Wyndham, feeling far more uncomfortable at this civility than he had done at Gilk’s roughness, sat down.

“Nice weather,” said Silk, mockingly, after the pause had lasted some little time.

“I want to ask you a favour — a great favour,” said Wyndham, feeling that a beginning must be made.

“Very kind of you,” replied Silk, going on with his sums, and whistling softly to himself.

Wyndham did not feel encouraged. He had half a mind to back out of the venture even now, but desperation urged him on.

“You know I promised you never to say a word about Beamish’s,” he faltered, at length.

“So you did,” replied Silk, drily.

“Would you mind letting me off that promise?”

“What?” exclaimed Silk, putting down his paper and pencil and staring at the boy.

“I mean only as far as I’m concerned,” said Wyndham, hurriedly, trying to avert a storm.

“As far as you are concerned! What on earth are you talking about?” exclaimed the other.

“I want to confess to the doctor that I went those two times,” said the boy. “I wouldn’t mention your name or Gilk’s. I only want to tell him about myself.”

“Have you gone mad, or what?” cried Silk, utterly perplexed, as Gilks had been, to understand the boy’s meaning.

Wyndham explained to him as best he could how the matter stood. How Riddell appeared to have discovered his delinquencies, and was resolved to report him. Of the certain result of such an exposure, and of the one hope he had, by voluntarily confessing all to the doctor, of averting his expulsion.

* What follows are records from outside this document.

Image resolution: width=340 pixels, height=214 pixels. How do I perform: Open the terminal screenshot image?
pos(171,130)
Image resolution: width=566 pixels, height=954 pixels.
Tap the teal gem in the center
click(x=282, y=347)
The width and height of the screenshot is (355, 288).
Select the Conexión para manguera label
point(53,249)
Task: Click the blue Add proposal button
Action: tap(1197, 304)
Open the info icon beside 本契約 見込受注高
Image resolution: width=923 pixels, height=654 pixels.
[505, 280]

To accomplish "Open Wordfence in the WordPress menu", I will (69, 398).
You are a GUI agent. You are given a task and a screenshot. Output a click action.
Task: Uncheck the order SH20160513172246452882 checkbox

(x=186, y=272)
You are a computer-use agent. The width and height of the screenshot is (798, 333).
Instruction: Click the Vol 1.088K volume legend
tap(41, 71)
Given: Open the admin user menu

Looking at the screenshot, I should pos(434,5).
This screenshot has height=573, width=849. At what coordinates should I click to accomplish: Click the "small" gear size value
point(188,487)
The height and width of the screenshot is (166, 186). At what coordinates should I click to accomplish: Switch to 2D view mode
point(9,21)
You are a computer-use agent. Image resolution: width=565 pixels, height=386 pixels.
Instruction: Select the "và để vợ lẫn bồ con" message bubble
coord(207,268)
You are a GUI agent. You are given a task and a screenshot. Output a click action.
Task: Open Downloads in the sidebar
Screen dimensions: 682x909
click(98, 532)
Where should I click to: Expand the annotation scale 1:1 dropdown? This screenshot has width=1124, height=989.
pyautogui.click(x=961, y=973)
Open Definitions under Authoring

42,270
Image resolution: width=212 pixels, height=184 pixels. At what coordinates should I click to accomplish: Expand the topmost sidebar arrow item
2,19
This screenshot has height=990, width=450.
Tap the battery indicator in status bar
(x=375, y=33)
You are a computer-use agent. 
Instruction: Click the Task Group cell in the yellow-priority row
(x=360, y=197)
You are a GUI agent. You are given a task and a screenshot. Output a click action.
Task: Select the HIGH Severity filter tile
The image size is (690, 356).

Silk listened to it all with a sneer, and when it was done, replied, “And you mean to say you’ve got the impudence to come to me to help to get you out of a scrape?”

“Please, Silk,” said the boy, “I would be so grateful.”

“Bah!” snarled Silk, “have you forgotten, then, the nice row you kicked up in my study a week ago? and the way you’ve treated me all this term? because if you have, I haven’t.”

“I know it’s a lot to ask,” pleaded the boy.

“It’s a precious lot too much,” said Silk; “and no one who hadn’t got your cheek would do it!”

And he took up his paper and pencil again, and turned his back on the boy.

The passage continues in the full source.